● Problem to solve: Count the lines in the rows below that contain the string "icon", matching case exactly, and reply with the number alone.

(Listed records Opens)

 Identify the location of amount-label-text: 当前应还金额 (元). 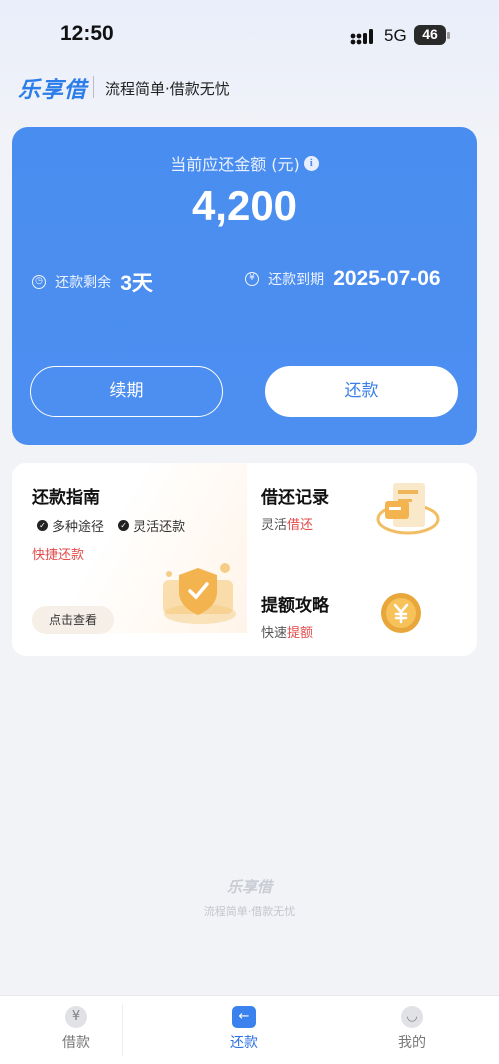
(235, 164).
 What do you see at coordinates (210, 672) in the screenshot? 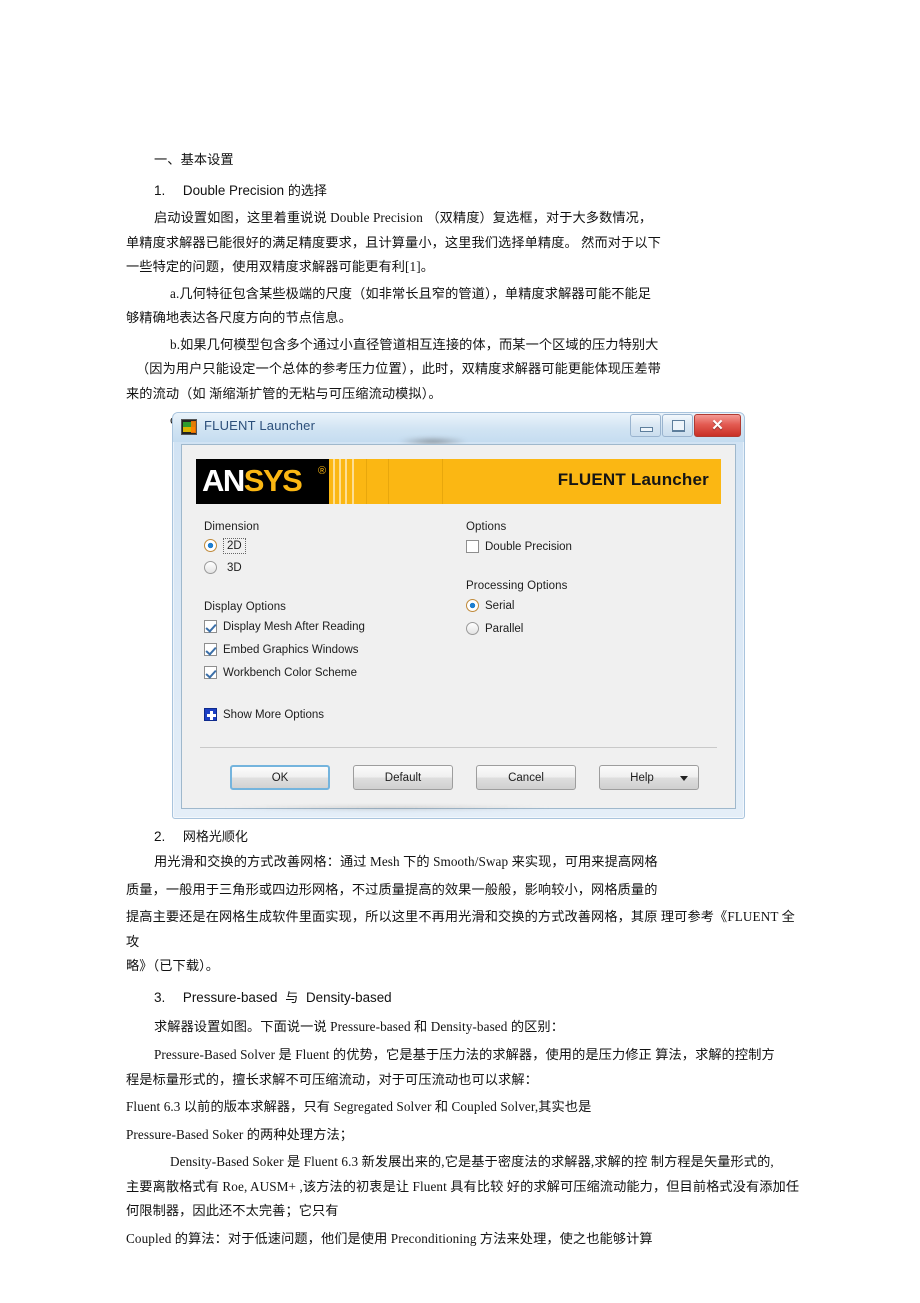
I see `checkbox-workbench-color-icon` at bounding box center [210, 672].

(Listed records Closes)
(Listed records Opens)

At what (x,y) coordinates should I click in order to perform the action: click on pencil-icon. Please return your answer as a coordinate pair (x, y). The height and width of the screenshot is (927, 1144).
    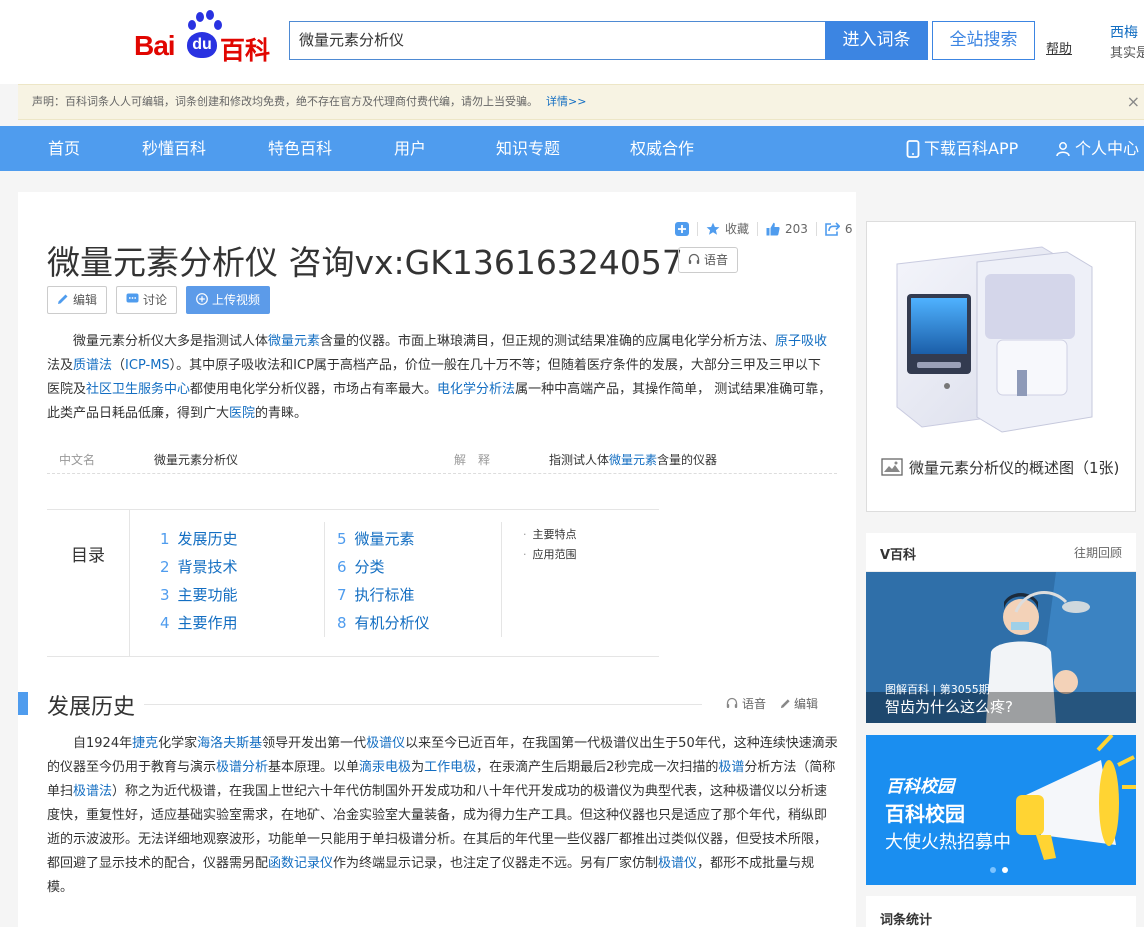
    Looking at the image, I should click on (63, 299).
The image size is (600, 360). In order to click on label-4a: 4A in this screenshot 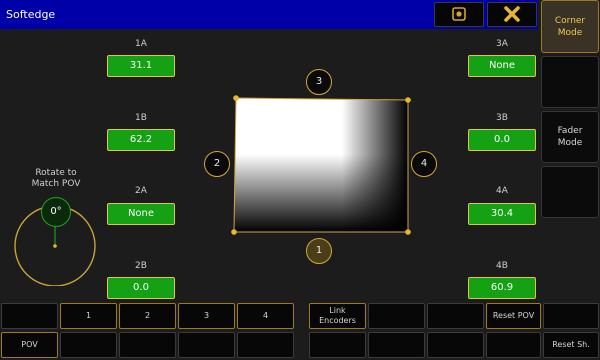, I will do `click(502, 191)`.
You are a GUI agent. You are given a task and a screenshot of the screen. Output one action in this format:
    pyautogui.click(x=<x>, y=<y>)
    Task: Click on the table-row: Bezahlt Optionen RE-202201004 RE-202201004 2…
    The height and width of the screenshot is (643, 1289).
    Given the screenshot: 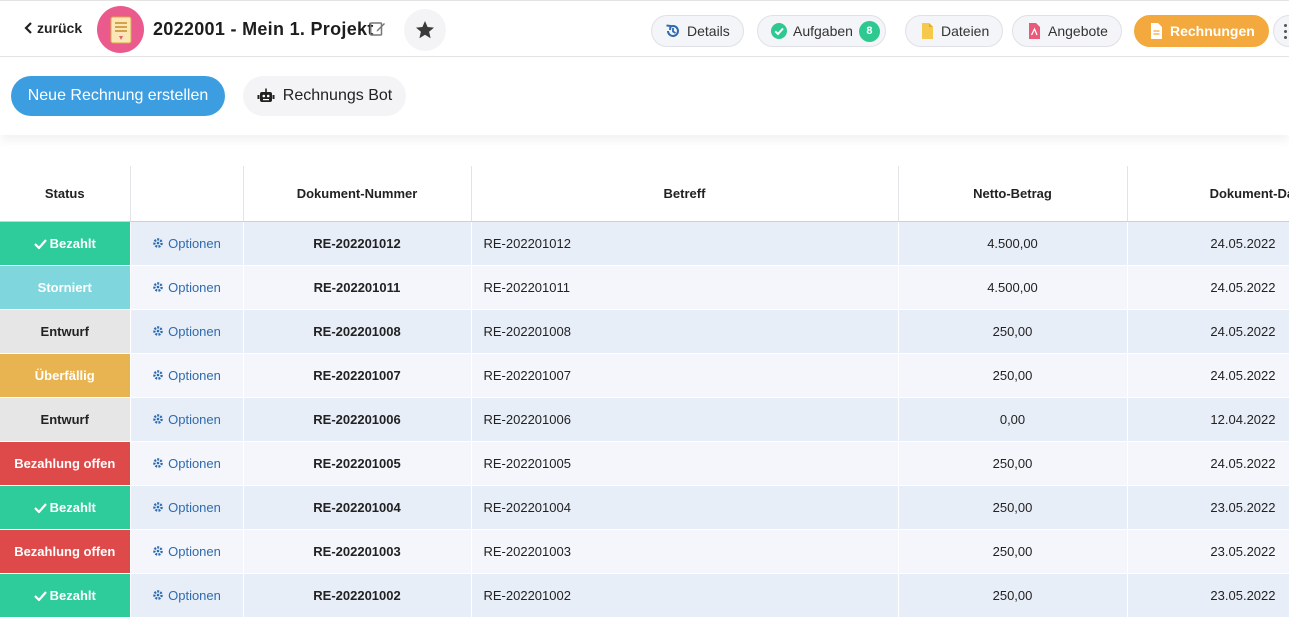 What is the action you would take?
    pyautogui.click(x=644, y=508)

(Listed records Closes)

● Result of the exercise: 2